Data Science Course Project
Team members:-
Name |
---|
Robert Mounir |
Bishoy Atef |
Mohamed Ahmed |
Nour eldin Mostafa |
Outline
- Idea
- Problem
- Dataset
- Data preparation
- Data description/exploration
- Building models & Interpreting the results
- Testing
- Team contribution
Idea
AutoPricing: Navigating the American Car Market with Data
As a new car brand, we are planning to introduce our latest car model in the market. However, we are currently in the process of determining the optimal pricing strategy for maximizing profitability.
Problem
When deciding on pricing for our new car brand, we must take into account the product features and quality that customers value and are willing to pay a premium for. It's crucial to consider these factors as they can impact our pricing strategy significantly. As a new brand, we should be particularly mindful of how we price our models in relation to our competitors while also keeping in mind the value that our products offer to potential customers.
Dataset
As the automobile industry continues to produce a wider range of vehicles with unique capabilities and attributes, such as make, year, category, brand, fuel type, engine volume, mileage, number of cylinders, color, airbags, and more, consumers are increasingly seeking to purchase a vehicle that meets their specific needs while remaining within their budget. In an effort to address this pricing challenge, we have compiled a training dataset of 19,237 records that includes various car features for analysis from Kaggle.

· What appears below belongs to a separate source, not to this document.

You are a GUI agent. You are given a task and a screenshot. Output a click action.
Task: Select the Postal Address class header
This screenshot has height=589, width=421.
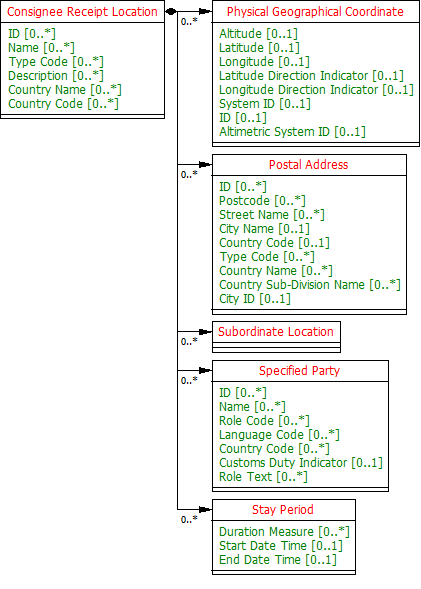[309, 165]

Link: https://www.kaggle.com/datasets/sidharth178/car-prices-dataset?select=train.csv
Data preparation
- Pre-processing:
- For Levy column, I had to remove “ - “ that was found in the csv as it indicates wrong answer
- For Engine volume, I had to remove turbo that is found in the column to ensure it is float column, and add column named “turbo” with value True, False
- Remove space found in engine volume
- Organisation & Cleaning:
- Drop columns Doors, Color,Wheel as we don’t use them
- Visualisation:
Data description/exploration
- What is the distribution of car prices in the dataset?
- Link to full-size image: https://public.tableau.com/app/profile/bishoy.atef/viz/BookMain_16830577073760/MainStory?publish=yes
- Most car prices range from less than 7,000 till 22,000 which are mid range cars.
- What is the most common car brand in the dataset?
We can see that prius is the most common car brand with 1083 count
- What is the relationship between car price and its other features such as Fuel type, cylinders count, turbo engine?
- Link to full images: https://public.tableau.com/app/profile/bishoy.atef/viz/BookMain_16830577073760/MainStory?publish=yes
- Fuel type: most cars regardless of their price use petrol especially expensive cars use petrol because of the powerful engines thay posses. Link: <https://public. tableau.com/app/profile/bishoy.atef/viz/BookMain_16830577073760/MainStory?publish=yes>
- Cylinder count: 4 is a popular number in the low and midrange category while 6,8, and 12 are dominant in more expensive cars.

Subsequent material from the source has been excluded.